##### Supplied material

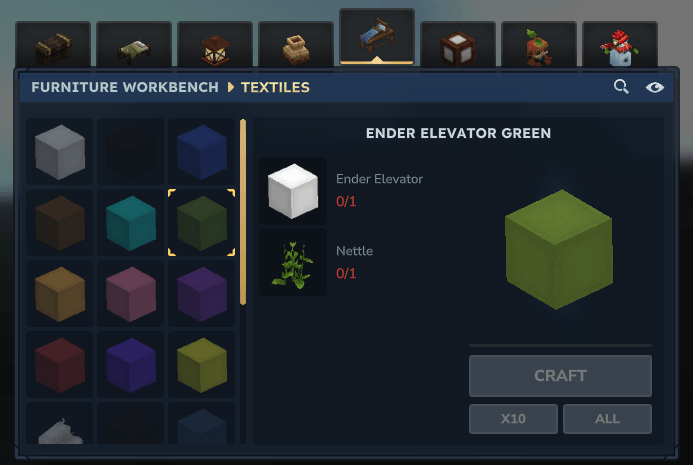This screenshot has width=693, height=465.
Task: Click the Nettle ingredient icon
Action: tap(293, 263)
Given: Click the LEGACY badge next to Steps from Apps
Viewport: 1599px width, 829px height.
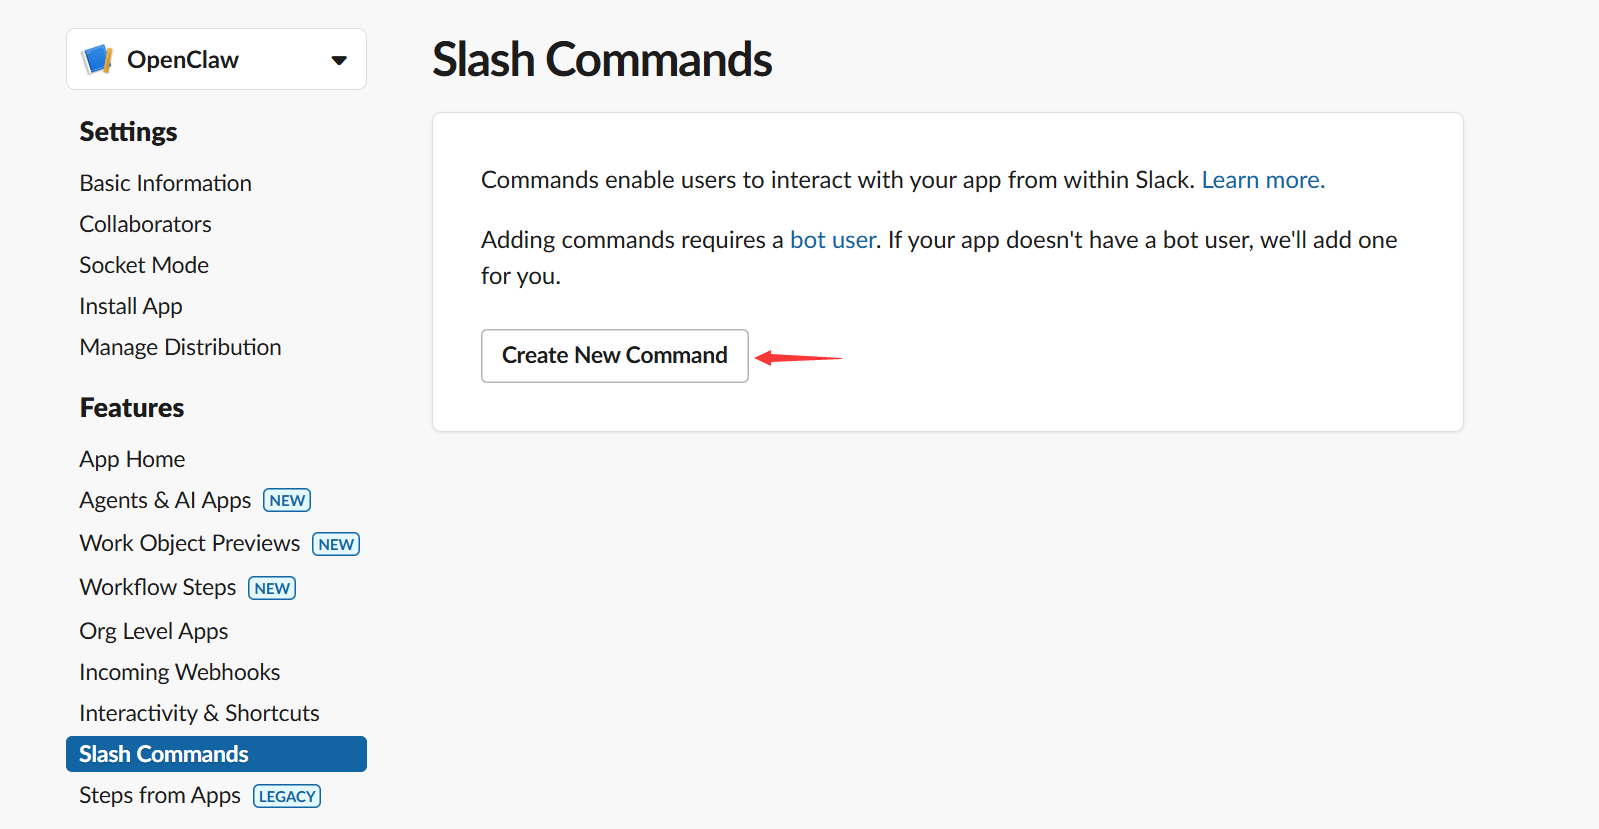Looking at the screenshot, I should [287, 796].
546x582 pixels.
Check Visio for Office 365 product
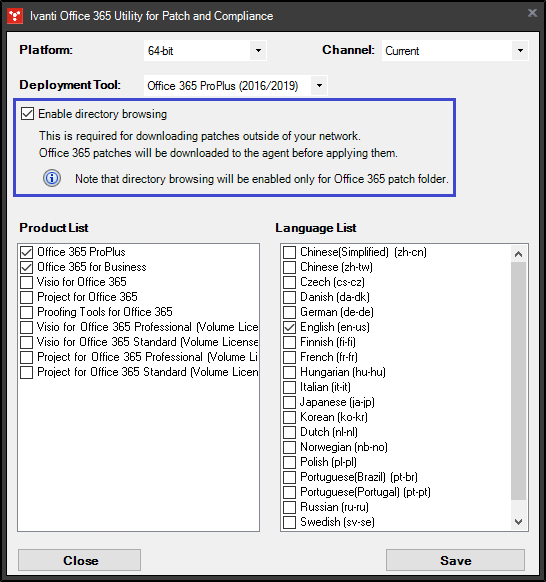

##########

What you need to do: Could you transcribe exactly the lines from the line containing "Viewport: 1599px width, 829px height." through the final line of the records, both included, and nothing beyond them? The pictures should be left out.

Output of the exercise:
Viewport: 1599px width, 829px height.
Looking at the screenshot, I should [287, 796].
546x582 pixels.
Check Visio for Office 365 product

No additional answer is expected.